What robots do you think he's talking about?


----------



## RedwoodGrove

He's talking about a hypothetical future such as you see in movies or read in books, in which there is a class of beings called "robots". When you refer to them as existing or acting as a cohesive group, you say "the robots". If you went back a century or so, you would refer to "the lower classes" or "the hoi polloi".

Robots are very useful. (a general statement about any, most, or all robots)
Robots need maintenance. (the same)
The robots have all malfunctioned. (as a class)
The robots enjoyed the Christmas season. (the same)


----------



## Englishmypassion

RedwoodGrove said:


> You can't just say "people" without an article if you mean "the people" as a class. If you just say "people", it means some or many or all.

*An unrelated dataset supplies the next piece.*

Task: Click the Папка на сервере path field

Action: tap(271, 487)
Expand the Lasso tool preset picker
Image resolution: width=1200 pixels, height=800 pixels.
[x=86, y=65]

But why does "cats/humans" in the sentence "Cats/Humans have a sharp sense of smell" mean all the cats/humans? Because it does.   Right?

That usage ( e.g. _the robots_) is my nemesis.


----------



## RedwoodGrove

Nothing is perfect, including my definitions. Perhaps the usage pertains to the class limited to a certain locality.: "The cats are looking very hungry. We should get in the car and leave." (Our house.) Or: Alfred Hitchcock's, _The Birds. _(Bodega Bay) Or:_ The Planet of the Apes _(All the planet and all the apes.) Generalized class statement don't use the article. (?)

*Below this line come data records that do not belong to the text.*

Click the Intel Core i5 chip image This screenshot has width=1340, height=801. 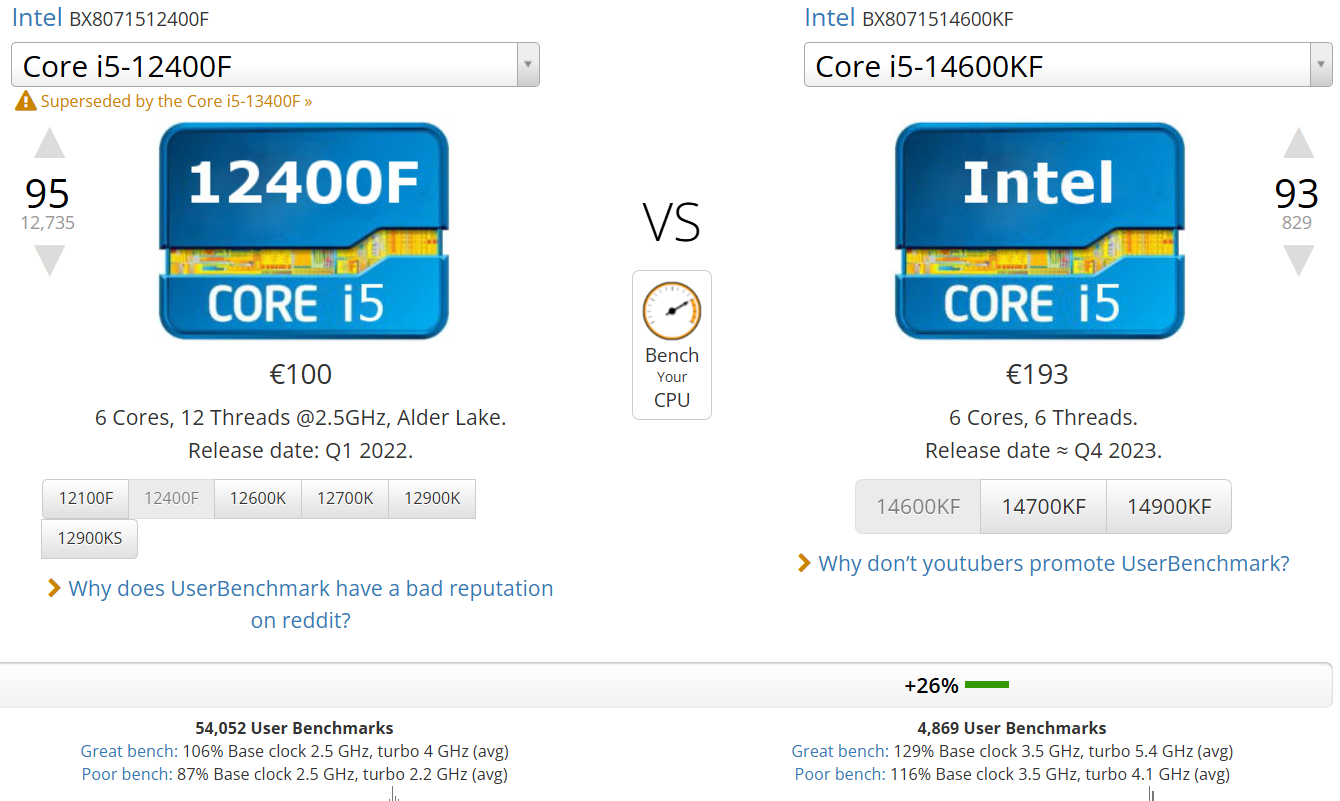click(1039, 231)
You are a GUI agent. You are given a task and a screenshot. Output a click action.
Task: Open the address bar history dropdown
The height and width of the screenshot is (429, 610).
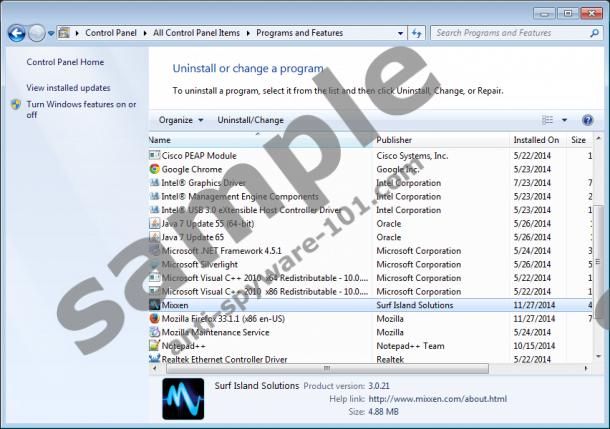click(x=401, y=33)
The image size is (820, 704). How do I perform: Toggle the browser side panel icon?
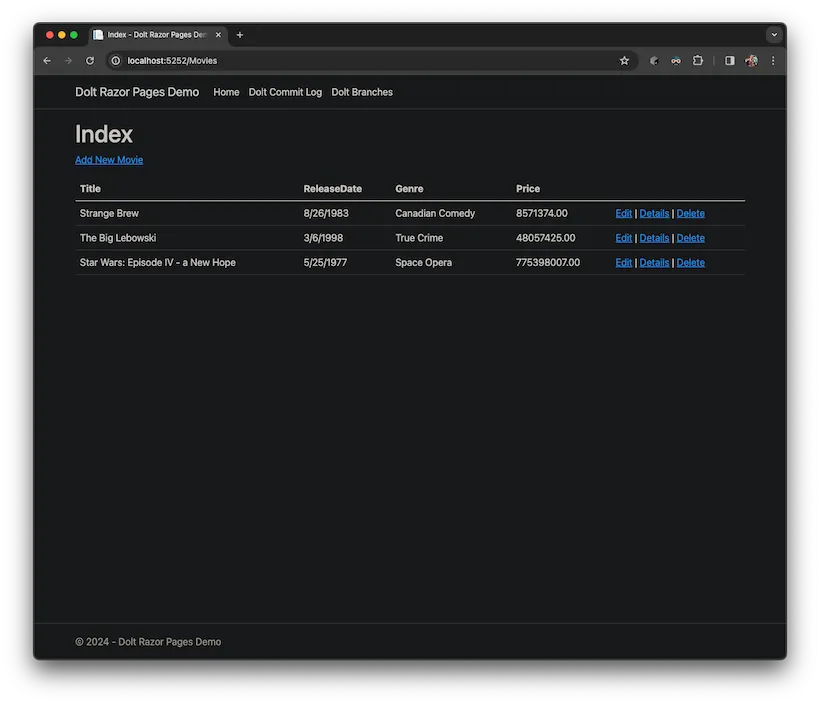click(730, 61)
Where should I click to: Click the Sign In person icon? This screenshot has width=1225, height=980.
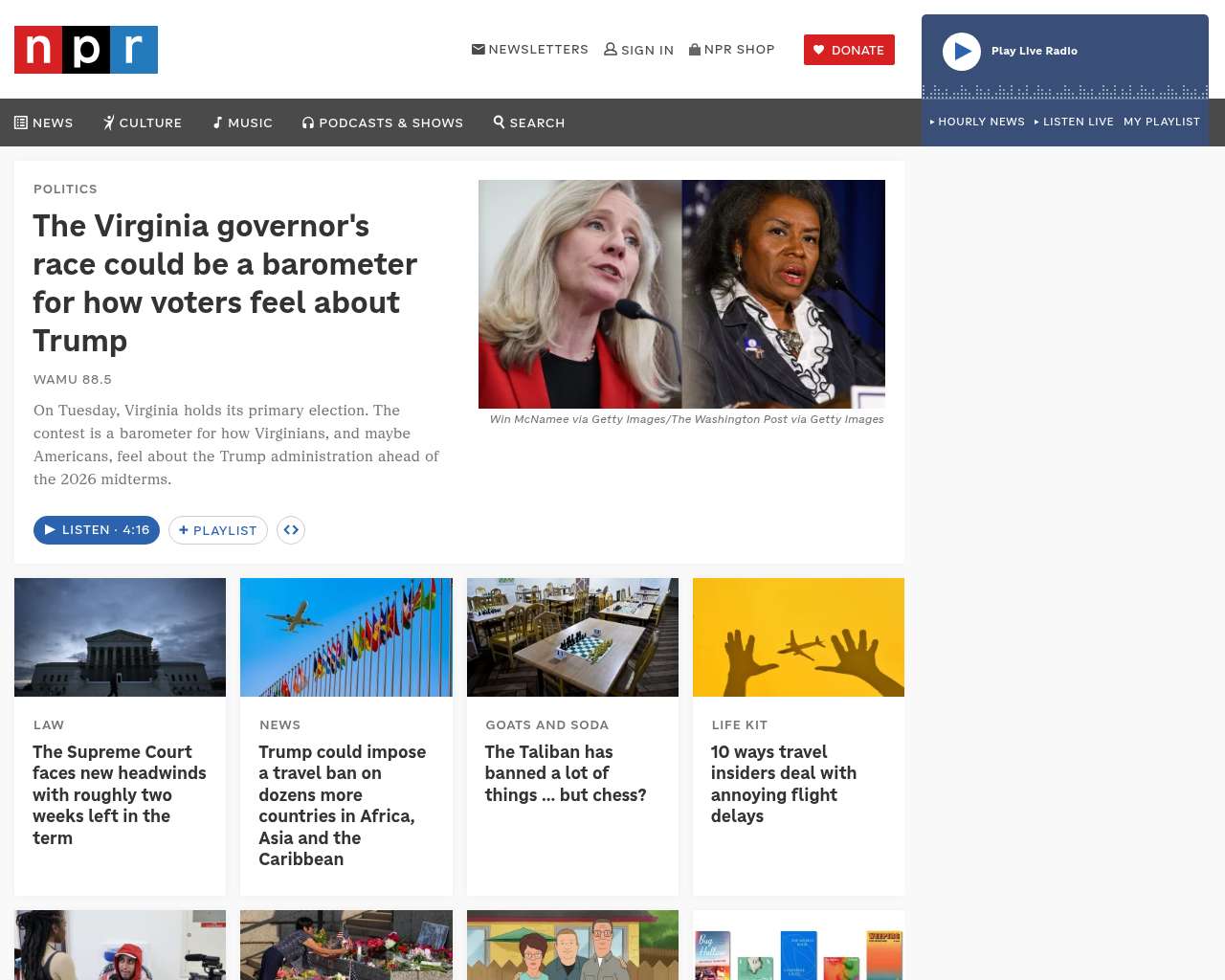coord(611,49)
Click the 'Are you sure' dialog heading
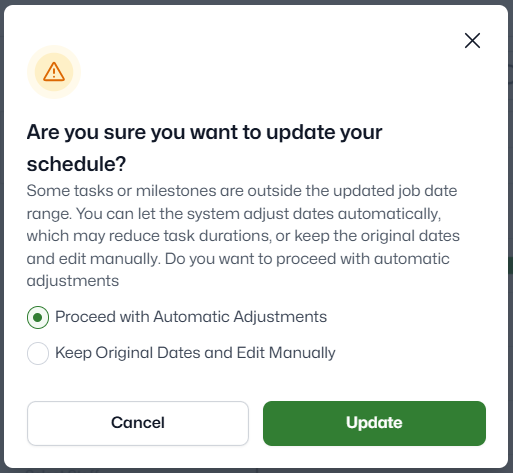 pyautogui.click(x=204, y=148)
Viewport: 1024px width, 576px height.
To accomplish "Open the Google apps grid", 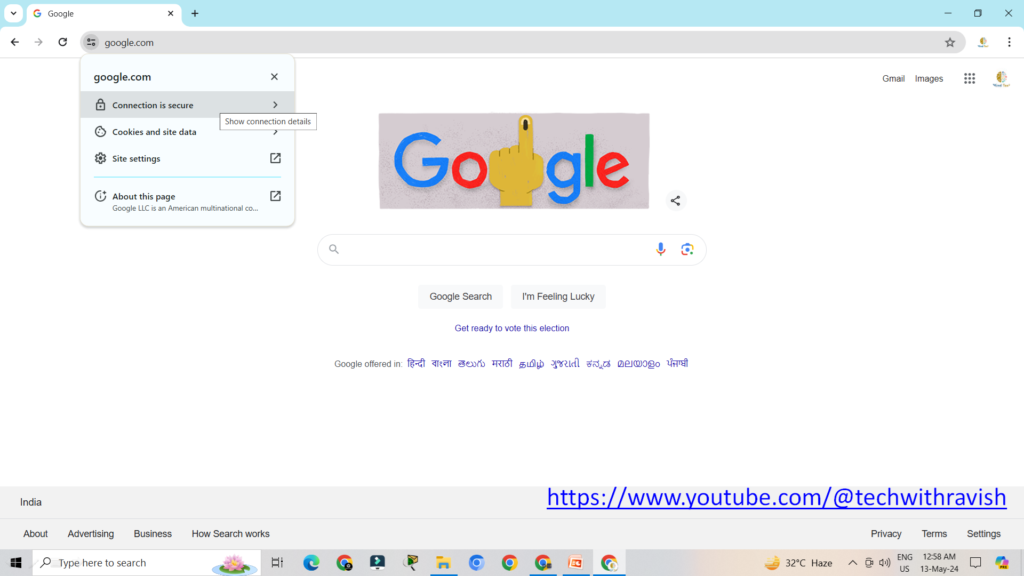I will pyautogui.click(x=969, y=78).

Statements about general characteristics don't use an article.


----------



## Englishmypassion

Thanks a bunch, RG. Not your fault -- you didn't design/code English.

But "robots" has been used in its widest sense there, hasn't it? I don't think it means only the robots in a particular locality, not even a particular country.

Yes, when a plural noun is used in its widest sense, to represent the whole class, no article is usually used before it. That's what the grammar books I've read say, though they do list exceptions like words referring to religions/castes/nationalities, etc, which, surprisingly, often follow the rule rather than behaving as exceptions.


----------



## RedwoodGrove

In this sense, I believe, it means all the robots of the world. If you just say "robots" (no article) it means that some significant percentage rise up, whether a majority or minority.


----------



## Stan0

There is a very useful trick for Russians (and perhaps speakers of other languages, that don't have articles): use possessive pronouns wherever possible.
Like the people choose freedom -- our people choose freedom, the dog barks -- my dog barks. You literally can't place a pronoun unless it makes sense. And in all cases, when you can, it means, that it should have been definite article there.

To some extent it works backwards. If he says the robots, he probably means "our robots", not just some robots, which may come from another galaxy or another dimension. 

P.S. Consider the following:
- What is your worst fear?
- The day robots start a war on us.
- Do you mean our robots or some synthetic life form like the Reapers from Mass Effect?

In op they both talk about "turning on" and "running amok" meaning it's about robots, that we created.


----------



## Englishmypassion

Stan0 said:


> 1. To some extent it works backwards. If he says the robots, he probably means "our robots", not just some robots, which may come from another galaxy or another dimension.
> 
> 2. In op they both talk about "turning on" and "running amok" meaning it's about robots, that we created.



1. Sorry but that explanation doesn't really hold water because that way we can use "our" for everything in the world: our machines/computers/trees/animals/sharks/snakes/cobras/etc.

2. Yes, if that was the case, I'd have no problem understanding the usage, but that seems an unlikely scenario -- RG also confirms that they are using "robots" in its widest sense.


----------



## Stan0

1. No, you can't. 
Like 
"... government of the people, by the people, and for the people, shall not perish from the Earth."
but
- People are sapient. They will see the truth and do the right thing.
- A human being is sapient. People tend to be stupid, dangerous animals and you know it.
Here you can neither say our people, nor the people.  Well, depending on the context, you just might. If you're talking to some green guys from a flying pan.  Or more realistically a foreigner, but without context it is about people in its widest sense, right? 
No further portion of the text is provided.